▶ Extrait du texte:
◇ ◇ ◇ ◇
Aujourd’hui je suis fatigué. Il m’arrive régulièrement de me dire que tout était tellement plus simple lorsque j’étais développeur. C’était le temps de la clarté et de la limpidité, du noir ou du blanc, du vrai ou du faux. Je pouvais facilement voir si je faisais la bonne chose. Si ça ne fonctionnait pas, ce n’était pas la bonne chose! La simplicité venait de la certitude de l’action à poser. Être développeur, c’était en quelque sorte parler un langage binaire et avoir une structure binaire, c’était jongler avec deux balles.
Aujourd’hui, tout a changé pour moi. Je suis gestionnaire. C’est comme s’il n’y avait plus de marche à suivre, plus de bonnes réponses. C’est comme si je dois toujours faire le choix de la solution la moins mauvaise. Je gère régulièrement avec mon intuition, et cette dernière est continuellement attaquée par mes voix intérieures de jugement et de craintes. Il ne se passe pas une journée sans que je voie un article qui tente de m’expliquer ce qu’est un bon gestionnaire. Il ne se passe pas une journée sans que je voie au moins une citation défiler sous mes yeux dans LinkedIn énumérant les qualités d’un bon patron, d’un bon leader. Bref, rien pour faire taire ces voix. Ça leur donne plutôt de la force et active mon syndrome de l’imposteur, ramenant sans cesse les questions suivantes : Suis-je capable? Suis-je fait pour ça?
◇ ◇ ◇ ◇
▶ Consigne:
Poursuivez le texte ci-dessus sur le passage du métier de développeur à celui de gestionnaire, en reprenant juste après la question « Suis-je fait pour ça? ».

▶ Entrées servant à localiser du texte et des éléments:
◇ ◇ ◇ ◇
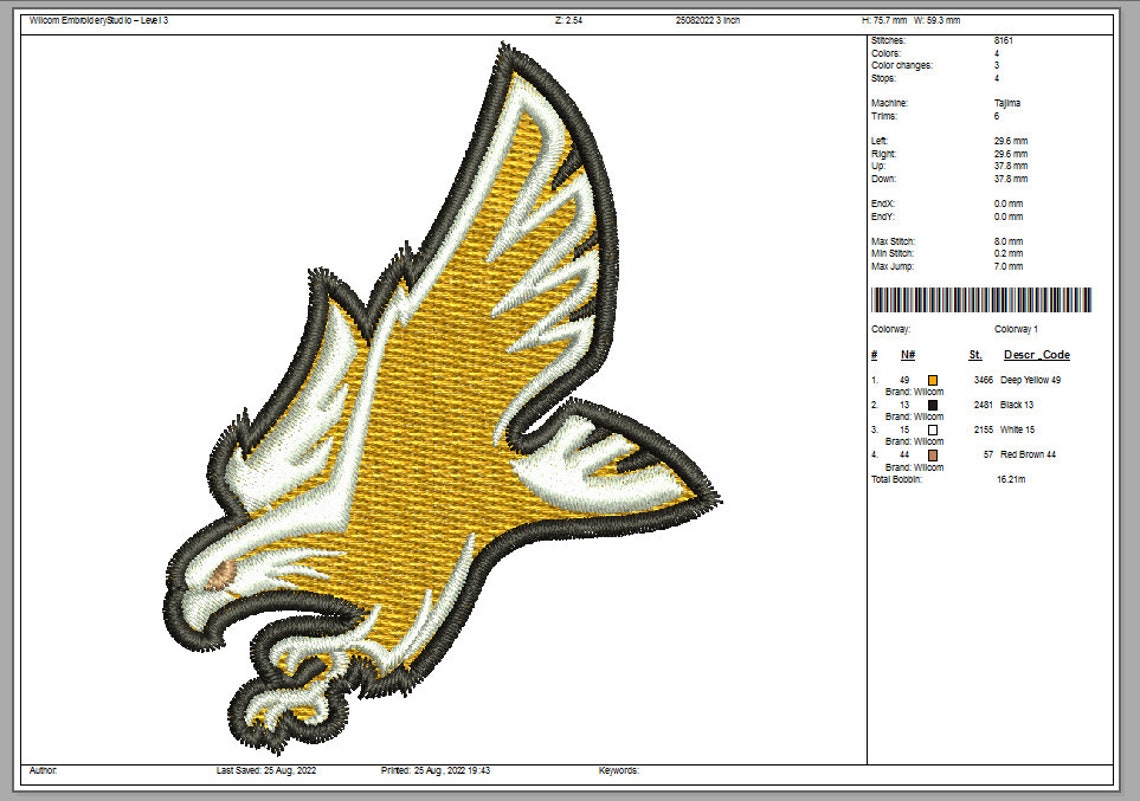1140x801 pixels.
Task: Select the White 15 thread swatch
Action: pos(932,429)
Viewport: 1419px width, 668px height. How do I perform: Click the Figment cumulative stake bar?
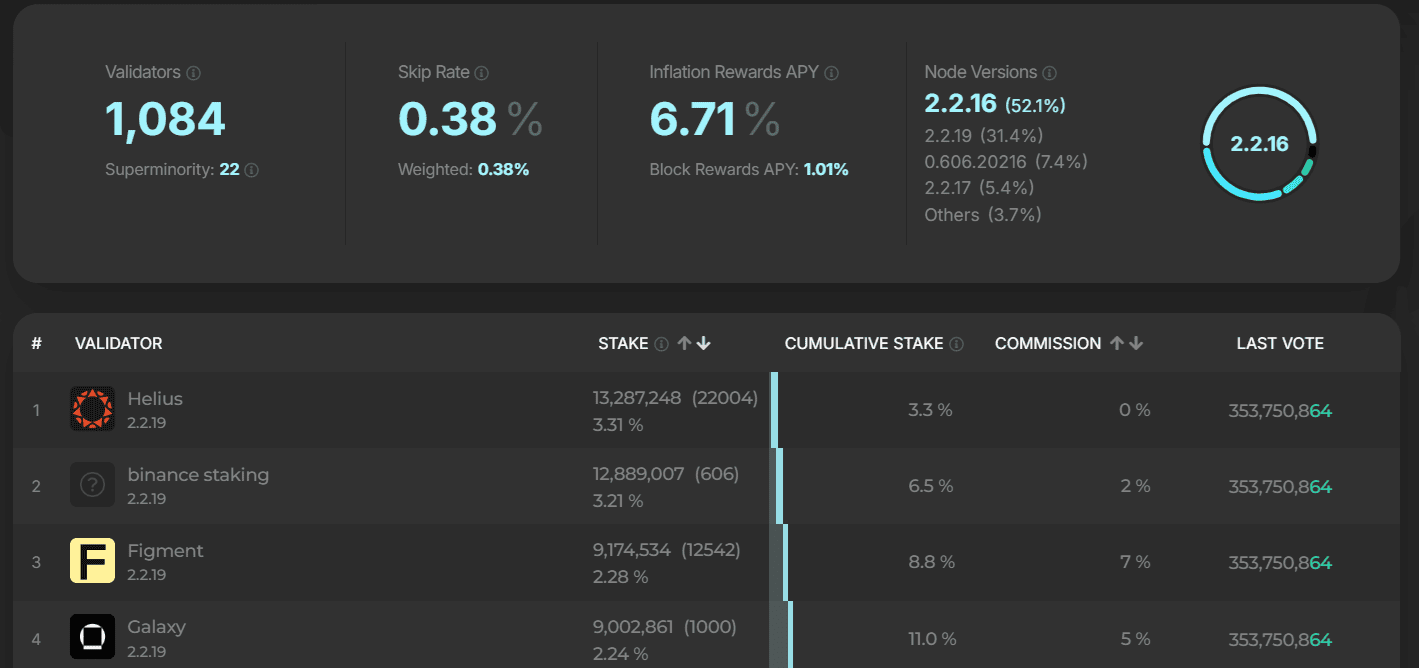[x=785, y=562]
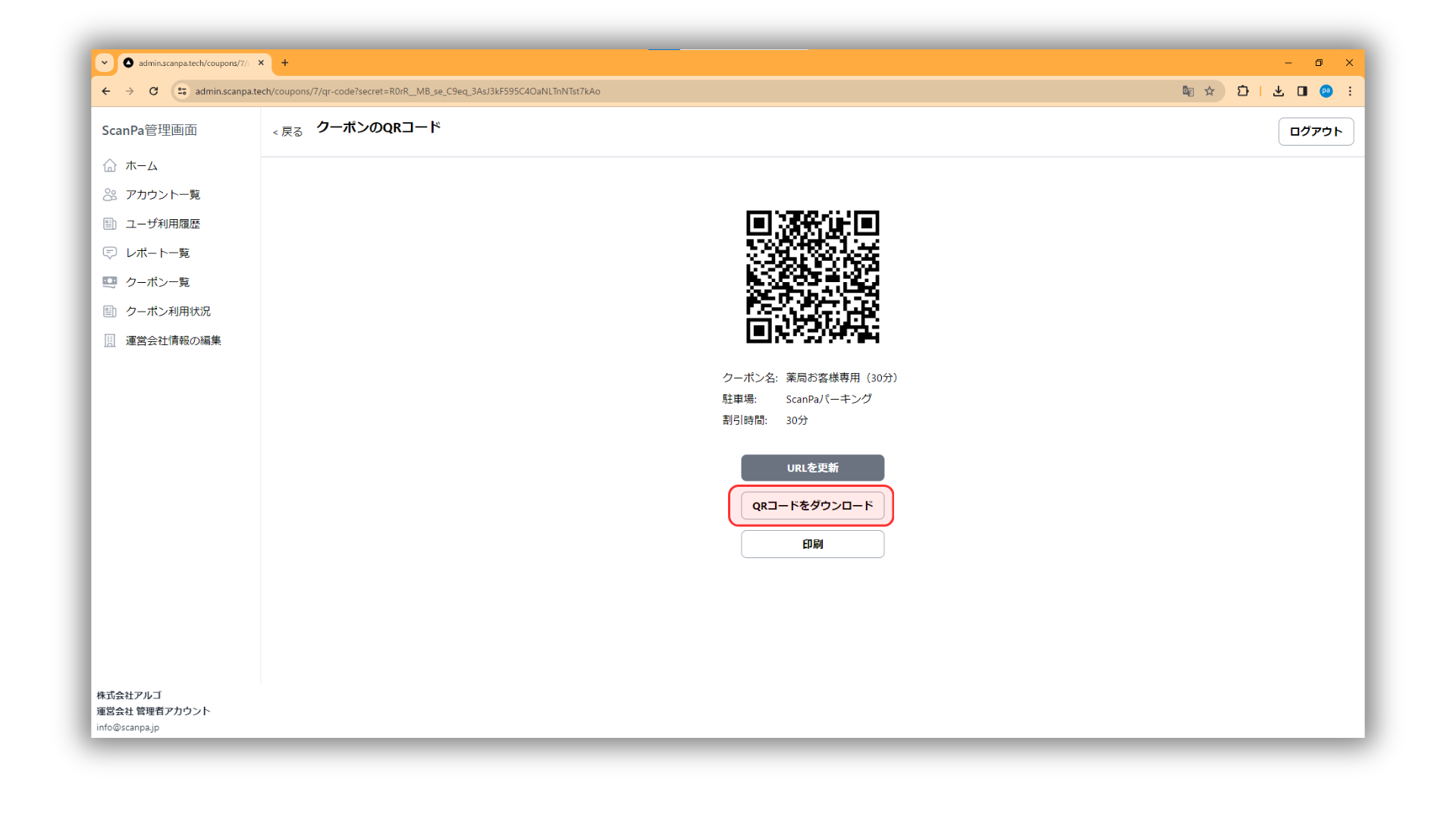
◇ ◇ ◇ ◇
▶ Réponse rédigée:
Voilà le genre de réflexions qui m’habite. Pourtant, je fais ce métier depuis longtemps et j’ai connu de bons succès au cours de ma carrière. Mais le doute est toujours là. J’écris ce billet pour la ou les personnes qui se reconnaissent dans cela. Je n’écris pas en tant qu’expert, mais plutôt en tant qu’être humain… croyant que la vérité a plusieurs visages, plusieurs définitions. Ce billet est en fait une invitation à explorer la question de la certitude. C’est aussi un partage des moyens que j’ai trouvés pour continuer chaque jour de composer avec ce sentiment en espérant qu’il aidera quelqu’un d’autre.
La complexité, cette foutue complexité!
Je suis assez vieux pour constater que le monde du travail d’aujourd’hui est beaucoup plus complexe qu’à mes débuts, il y a 25 ans. Il me semble aujourd’hui que pour chaque dilemme, plusieurs perspectives s’activent et semblent toutes aussi valables les unes que les autres. Cela me laisse devant un problème de taille : comment faire pour m’y retrouver? C’est tout un défi pour un gestionnaire comme moi qui est habitué d’appliquer des recettes et de se fier à son expérience. Ces recettes ne semblent plus fonctionner exactement comme auparavant. C’est comme si mon environnement et la situation attendent de moi un niveau de compétence qui est plus grand qu’avant. Je ne peux m’empêcher de penser à Richard Feynman quand je réfléchis à cette complexité. Feynman, c’est ce fameux physicien qui a grandement contribué à la mécanique quantique. Il disait : « Si vous croyez comprendre la mécanique quantique, c’est que vous ne la comprenez pas. » C’est un peu ce que je pense de la complexité du monde d’aujourd’hui. Un système est complexe si on ne peut expliquer la relation entre ses composantes simplement en les analysant, car elles sont dynamiques et changeantes.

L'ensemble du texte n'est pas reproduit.